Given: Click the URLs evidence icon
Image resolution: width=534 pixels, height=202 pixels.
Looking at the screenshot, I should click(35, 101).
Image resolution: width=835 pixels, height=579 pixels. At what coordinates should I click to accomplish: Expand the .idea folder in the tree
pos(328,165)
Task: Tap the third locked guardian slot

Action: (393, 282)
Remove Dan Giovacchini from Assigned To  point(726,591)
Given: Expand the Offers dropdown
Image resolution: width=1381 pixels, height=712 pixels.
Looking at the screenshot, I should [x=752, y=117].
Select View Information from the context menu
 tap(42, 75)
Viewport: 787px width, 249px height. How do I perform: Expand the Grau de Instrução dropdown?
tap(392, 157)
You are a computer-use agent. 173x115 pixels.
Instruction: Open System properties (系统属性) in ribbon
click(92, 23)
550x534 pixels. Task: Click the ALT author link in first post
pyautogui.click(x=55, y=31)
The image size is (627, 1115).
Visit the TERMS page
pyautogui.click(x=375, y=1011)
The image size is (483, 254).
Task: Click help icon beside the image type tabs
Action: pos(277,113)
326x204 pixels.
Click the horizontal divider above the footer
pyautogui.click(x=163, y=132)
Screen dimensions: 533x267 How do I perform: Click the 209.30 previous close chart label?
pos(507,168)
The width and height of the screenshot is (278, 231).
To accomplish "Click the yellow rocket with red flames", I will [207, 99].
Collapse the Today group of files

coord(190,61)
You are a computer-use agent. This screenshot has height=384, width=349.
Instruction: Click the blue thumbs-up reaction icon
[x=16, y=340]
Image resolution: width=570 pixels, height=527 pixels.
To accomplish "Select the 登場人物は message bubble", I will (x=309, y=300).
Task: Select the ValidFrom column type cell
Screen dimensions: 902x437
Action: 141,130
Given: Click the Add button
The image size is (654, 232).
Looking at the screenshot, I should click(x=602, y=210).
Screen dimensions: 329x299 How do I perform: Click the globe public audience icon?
|---|
WHAT TO DO
Retype the whole listing above exactly as it appears.

REPLY TO THE EXERCISE
Given: Click the URLs evidence icon
Image resolution: width=534 pixels, height=202 pixels.
Looking at the screenshot, I should click(35, 101).
Image resolution: width=835 pixels, height=579 pixels. At what coordinates should I click to accomplish: Expand the .idea folder in the tree
pos(328,165)
Task: Tap the third locked guardian slot

Action: (393, 282)
Remove Dan Giovacchini from Assigned To  point(726,591)
Given: Expand the Offers dropdown
Image resolution: width=1381 pixels, height=712 pixels.
Looking at the screenshot, I should [x=752, y=117].
Select View Information from the context menu
 tap(42, 75)
Viewport: 787px width, 249px height. How do I perform: Expand the Grau de Instrução dropdown?
tap(392, 157)
You are a computer-use agent. 173x115 pixels.
Instruction: Open System properties (系统属性) in ribbon
click(92, 23)
550x534 pixels. Task: Click the ALT author link in first post
pyautogui.click(x=55, y=31)
The image size is (627, 1115).
Visit the TERMS page
pyautogui.click(x=375, y=1011)
The image size is (483, 254).
Task: Click help icon beside the image type tabs
Action: pos(277,113)
326x204 pixels.
Click the horizontal divider above the footer
pyautogui.click(x=163, y=132)
Screen dimensions: 533x267 How do I perform: Click the 209.30 previous close chart label?
pos(507,168)
The width and height of the screenshot is (278, 231).
To accomplish "Click the yellow rocket with red flames", I will [207, 99].
Collapse the Today group of files

coord(190,61)
You are a computer-use agent. This screenshot has height=384, width=349.
Instruction: Click the blue thumbs-up reaction icon
[x=16, y=340]
Image resolution: width=570 pixels, height=527 pixels.
To accomplish "Select the 登場人物は message bubble", I will (x=309, y=300).
Task: Select the ValidFrom column type cell
Screen dimensions: 902x437
Action: 141,130
Given: Click the Add button
The image size is (654, 232).
Looking at the screenshot, I should click(x=602, y=210).
Screen dimensions: 329x299 How do I perform: Click the globe public audience icon?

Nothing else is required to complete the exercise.